__TEXT SECTION__
....

By Carter B. Horsley
This thriller about a brainwashed assassin
is a spectacular movie that is full of surprises, suspense and
great sophistication. Based on Richard Condon's book of the same
title, it is a devastating attack on the politics of the Cold
War and the McCarthy era.
The movie has fantastic acting performances
especially by Angela Lansbury, Laurence Harvey and Frank Sinatra.
For conspiracy theorists, it is worth noting
that the year after this chilling film was released President
Kennedy was assassinated and this film was subsequently withdrawn
from circulation for about 25 years.
In the Korean War, an American platoon is ambushed
and captured and eventually released. The movie starts with the
ambush and then shows the return of Staff Sergeant Raymond Shaw,
played by Harvey, as a war hero who has been awarded the Congressional
Medal of Honor. He is greeted by his mother, played by Lansbury,
and her husband and his stepfather, Senator John Iselin, played
by James Gregory.
Harvey clearly detests his stepfather and contemptuous
of his mother and her right-wing beliefs. He plans to become a
Another member of the captured platoon, Bennett
Marco, played by Sinatra, has nightmares in which the platoon
attends a meeting of a women's garden club. So disturbing are
his nightmares that he is on the verge of a nervous breakdown
and is reassigned to public relations duty. He senses that something
is wrong when he knows that Sgt. Shaw is not very likable despite
the fact that he testified that he was the kindest and most wonderful
person when his award was being considered. As a public relations
specialist, Marco is present at a Congressional hearing at which
Senator Iselin charges that there are Communists in the government.

....

__WHAT THE TASK REQUIRES__
Repeat the portion of the film review that starts with "For conspiracy theorists, it" and goes on through "by James Gregory.". The records come from a separate source unrelated to the film review.

....

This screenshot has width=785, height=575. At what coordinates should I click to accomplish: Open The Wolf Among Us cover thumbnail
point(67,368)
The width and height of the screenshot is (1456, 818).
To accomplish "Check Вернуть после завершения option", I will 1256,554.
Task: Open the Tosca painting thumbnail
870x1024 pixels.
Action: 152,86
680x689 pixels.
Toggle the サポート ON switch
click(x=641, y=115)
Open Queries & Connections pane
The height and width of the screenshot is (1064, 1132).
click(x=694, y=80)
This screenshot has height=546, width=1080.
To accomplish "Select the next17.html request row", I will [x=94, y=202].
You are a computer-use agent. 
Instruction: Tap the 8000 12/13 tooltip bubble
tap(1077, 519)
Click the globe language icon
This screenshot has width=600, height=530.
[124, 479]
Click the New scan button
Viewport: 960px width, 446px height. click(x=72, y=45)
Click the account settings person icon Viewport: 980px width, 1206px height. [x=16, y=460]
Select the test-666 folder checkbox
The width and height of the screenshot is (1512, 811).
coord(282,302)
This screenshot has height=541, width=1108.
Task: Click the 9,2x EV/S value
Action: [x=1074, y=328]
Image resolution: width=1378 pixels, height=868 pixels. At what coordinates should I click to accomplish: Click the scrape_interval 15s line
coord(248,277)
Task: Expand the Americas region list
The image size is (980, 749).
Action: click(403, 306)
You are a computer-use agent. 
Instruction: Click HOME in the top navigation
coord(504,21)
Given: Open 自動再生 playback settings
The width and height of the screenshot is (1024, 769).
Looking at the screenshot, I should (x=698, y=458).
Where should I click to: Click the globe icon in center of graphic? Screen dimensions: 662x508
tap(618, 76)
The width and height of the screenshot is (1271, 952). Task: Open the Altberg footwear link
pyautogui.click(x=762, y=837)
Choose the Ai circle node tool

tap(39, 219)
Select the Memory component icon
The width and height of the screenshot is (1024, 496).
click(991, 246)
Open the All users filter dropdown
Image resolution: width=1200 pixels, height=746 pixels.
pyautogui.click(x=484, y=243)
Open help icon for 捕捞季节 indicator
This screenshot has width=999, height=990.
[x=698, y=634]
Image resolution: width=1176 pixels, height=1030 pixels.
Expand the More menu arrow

....

__WRITTEN ANSWER__
For conspiracy theorists, it is worth noting
that the year after this chilling film was released President
Kennedy was assassinated and this film was subsequently withdrawn
from circulation for about 25 years.
In the Korean War, an American platoon is ambushed
and captured and eventually released. The movie starts with the
ambush and then shows the return of Staff Sergeant Raymond Shaw,
played by Harvey, as a war hero who has been awarded the Congressional
Medal of Honor. He is greeted by his mother, played by Lansbury,
and her husband and his stepfather, Senator John Iselin, played
by James Gregory.